Un autre facteur à prendre en compte lors des tests optiques est la possibilité d'absorption à deux photons (TPA) par rapport à l'absorption à un seul photon (SPA). Si l'énergie du rayonnement incident est supérieure à la bande interdite du silicium (1,1 eV), une SPA se produit. En revanche, si l'énergie des photons est légèrement supérieure à la moitié de la bande interdite (~0,55 eV), il est possible que deux photons soient absorbés et déclenchent l'EES. La longueur d'onde correspondant à la bande interdite du silicium est de 1 127 nm ; par conséquent, pour une absorption à deux photons, la longueur d'onde du laser doit être supérieure à cette longueur d'onde. La TPA est un processus non linéaire et sa probabilité d'occurrence est bien inférieure à celle de la SPA. Cependant, elle présente l'avantage d'une profondeur de pénétration illimitée et d'une énergie bien déposée dans la zone focale grâce à l'absorption non linéaire. La figure 5 illustre le processus de TPA et sa comparaison avec la SPA.
Figure 5 : Comparaison de SPA et TPA
Allied Scientific Pro a conçu un System de test SEE Ce système utilise un laser proche infrarouge (NIR) ainsi que des caméras CCD et SWIR sensibles. Il est également équipé d'une platine de positionnement très sensible et d'un objectif de microscope permettant au faisceau de se déplacer autour du circuit intégré sur des distances submicroniques. La figure 6 illustre ce système de test.
Figure 6 : System de test SEE
Le système utilise l'éclairage Kohler pour une imagerie sans ombre à contraste élevé et un système d'imagerie avec plus de 1,5 mégapixels pour l'éclairage avant et arrière.
Références
1- Jeffry Wyss, neutrons pour les études de dureté des radiations, effets d'événements uniques induits par les neutrons, novembre 2009.

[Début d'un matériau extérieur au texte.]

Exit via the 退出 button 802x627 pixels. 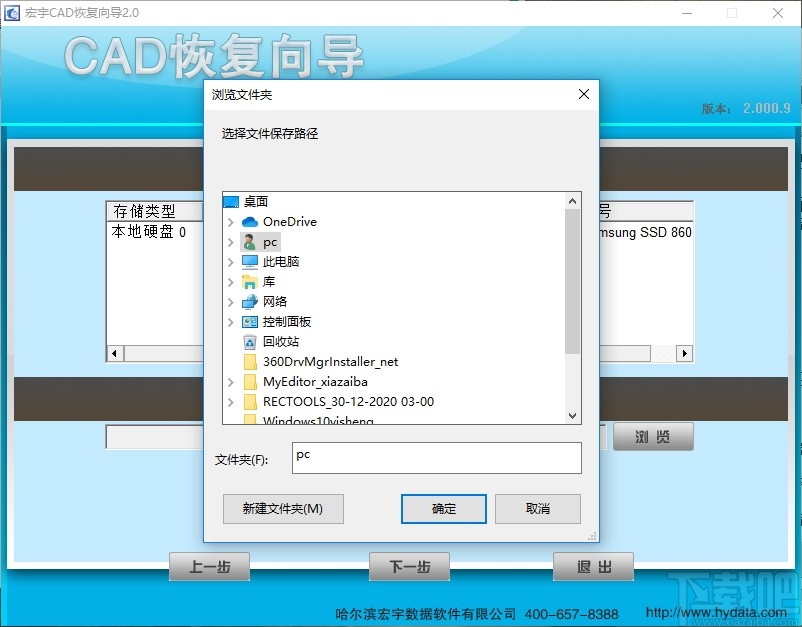593,567
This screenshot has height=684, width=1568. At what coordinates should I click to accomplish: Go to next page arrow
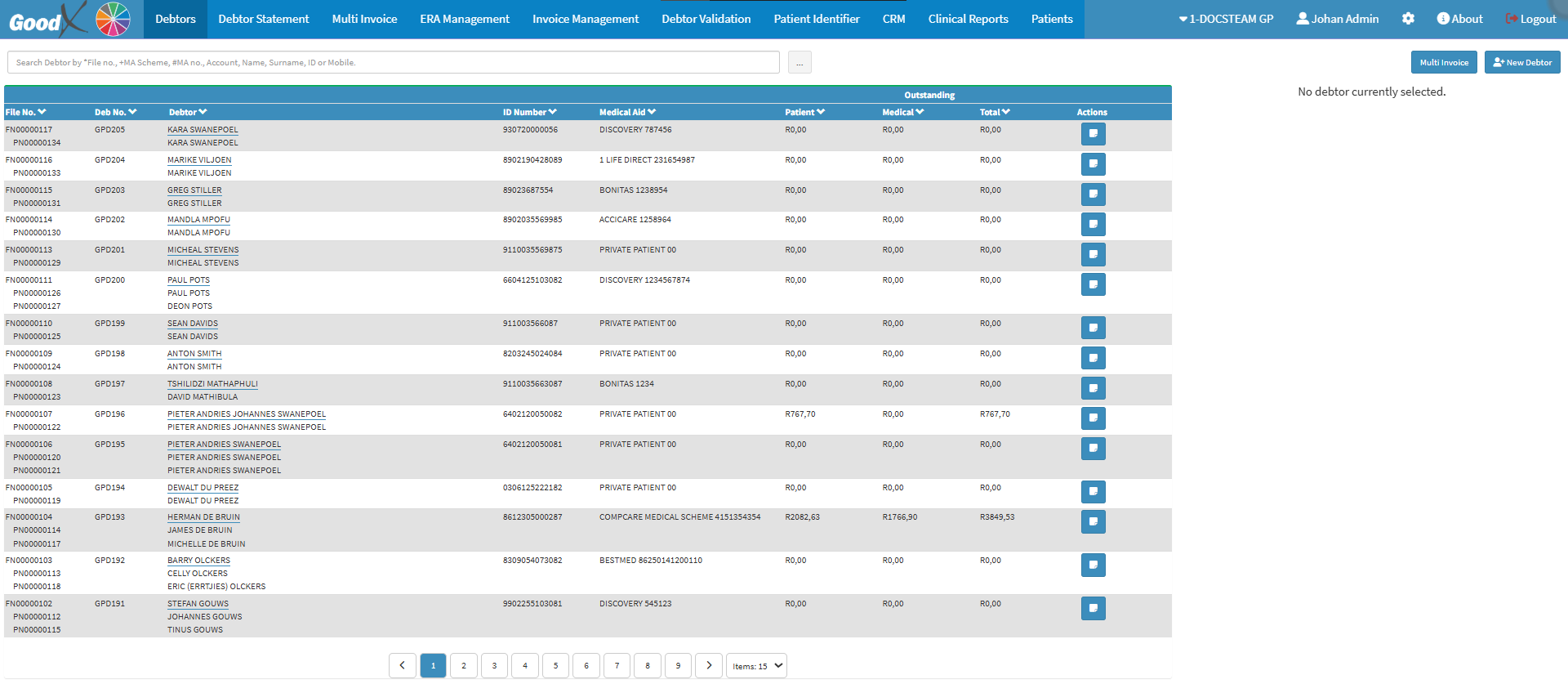[709, 665]
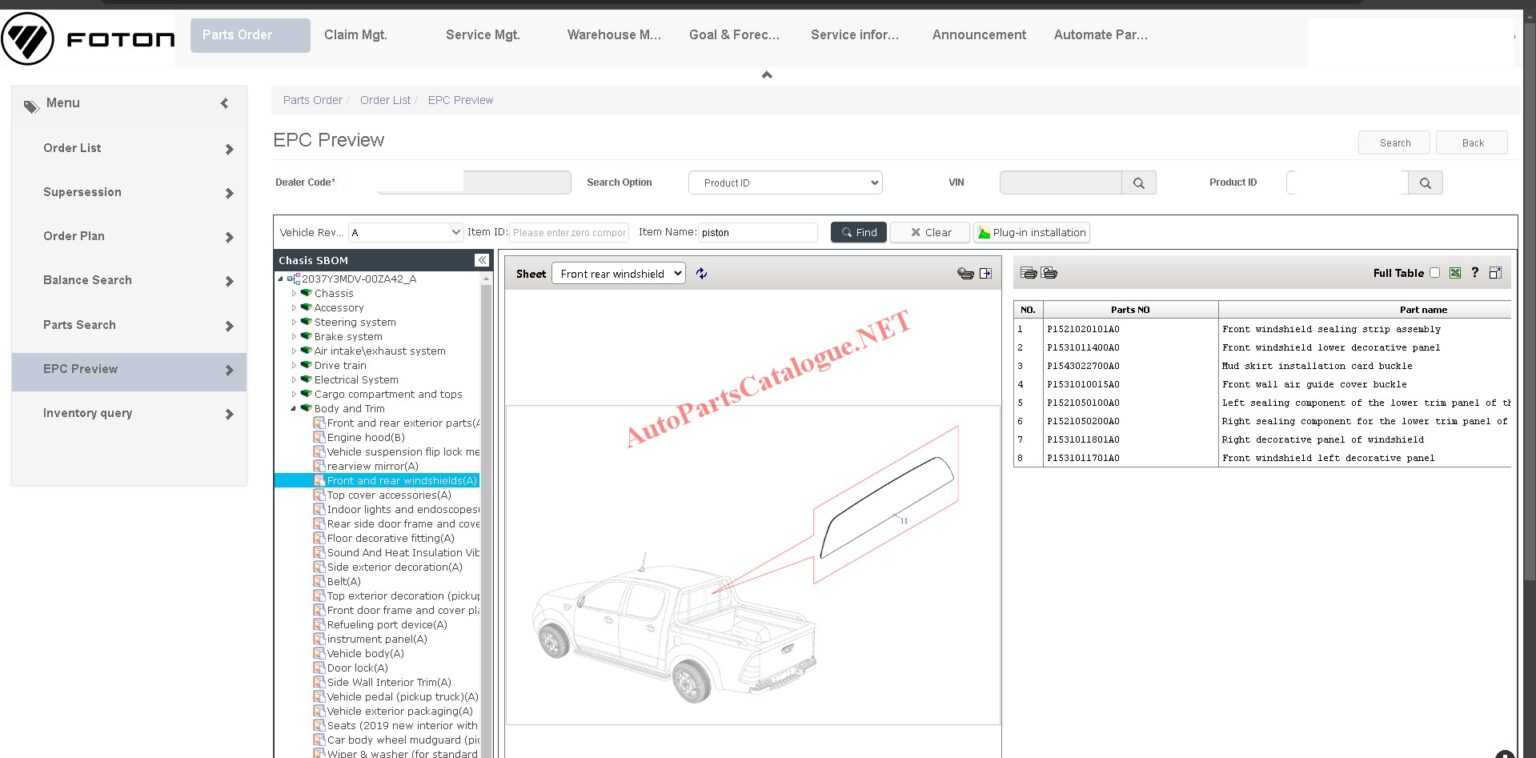Click the maximize resize icon at Full Table right
The image size is (1536, 758).
click(x=1494, y=272)
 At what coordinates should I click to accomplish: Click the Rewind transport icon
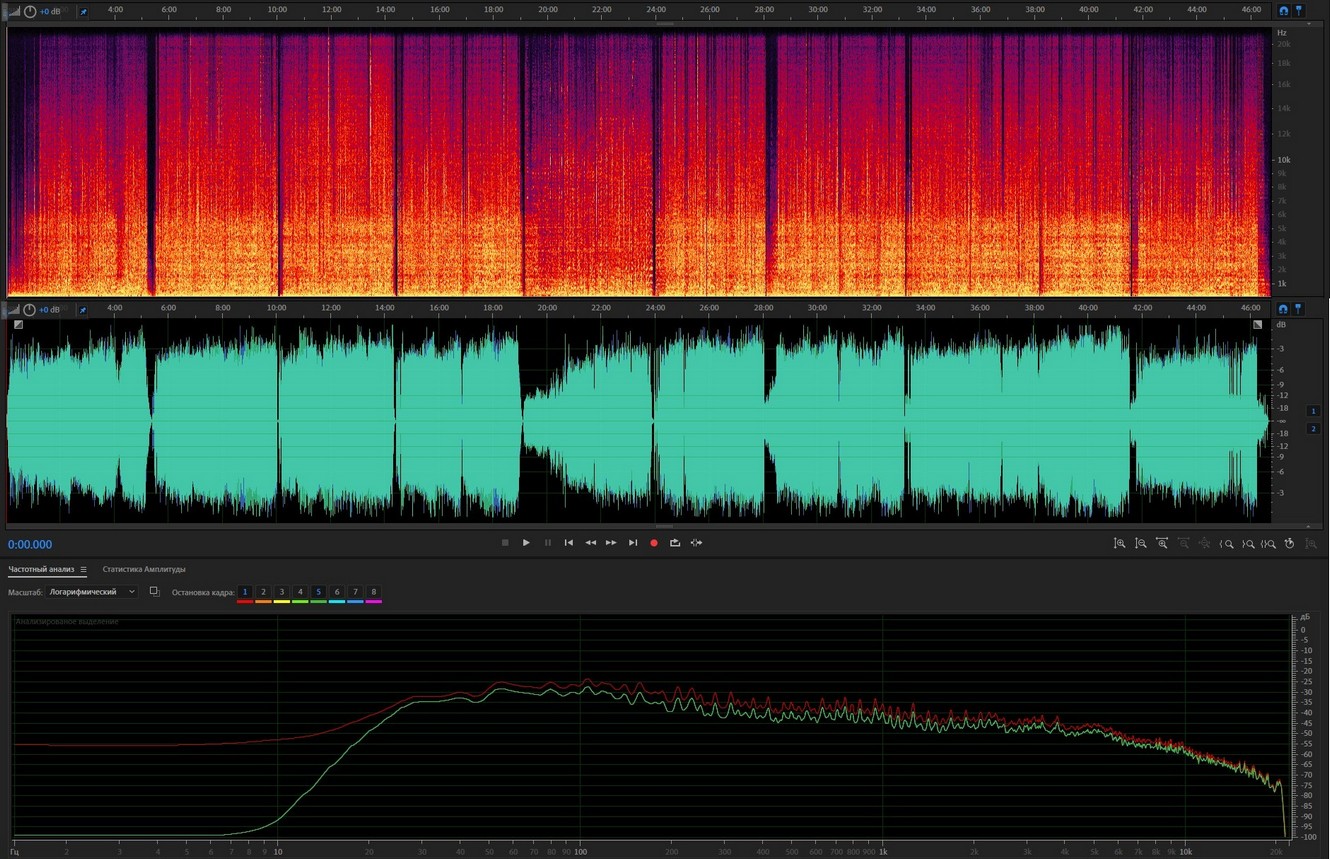tap(590, 543)
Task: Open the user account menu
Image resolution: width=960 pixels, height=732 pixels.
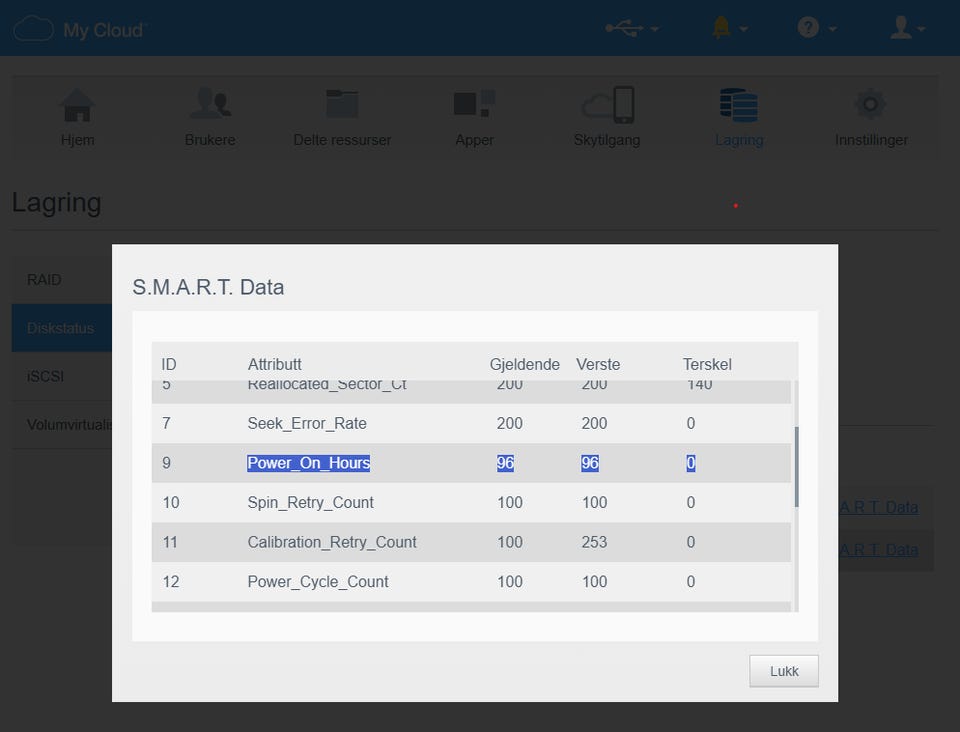Action: 907,28
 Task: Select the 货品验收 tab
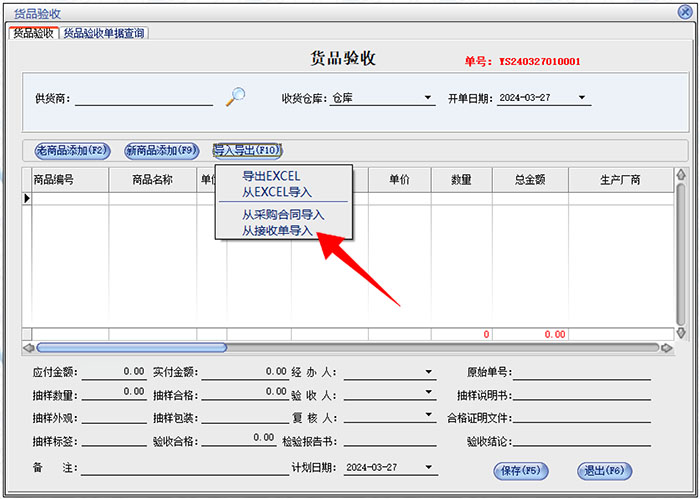point(33,33)
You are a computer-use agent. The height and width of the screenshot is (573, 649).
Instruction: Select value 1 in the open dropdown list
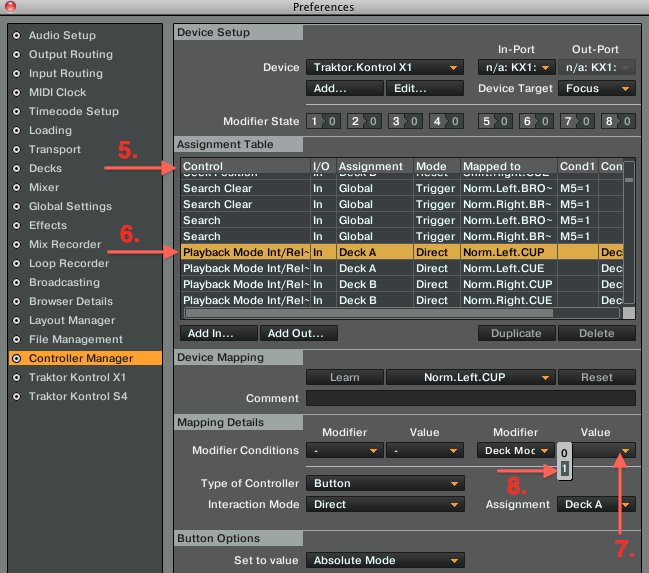point(565,468)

2- Fernanda Lima Kastensmidt, Atténuation SEE pour la conception de circuits numériques applicable aux ASIC et aux FPGA, présentation en ligne.
3- Feng Liang et Steeve Lavoie, 2 Photons ; Station de travail pour les tests laser des effets d'événements uniques (SEE) sur les dispositifs semi-conducteurs durcis aux radiations
4- Stephen Buchner, Simulation laser des effets d'événement unique : un état de l'art, 1995.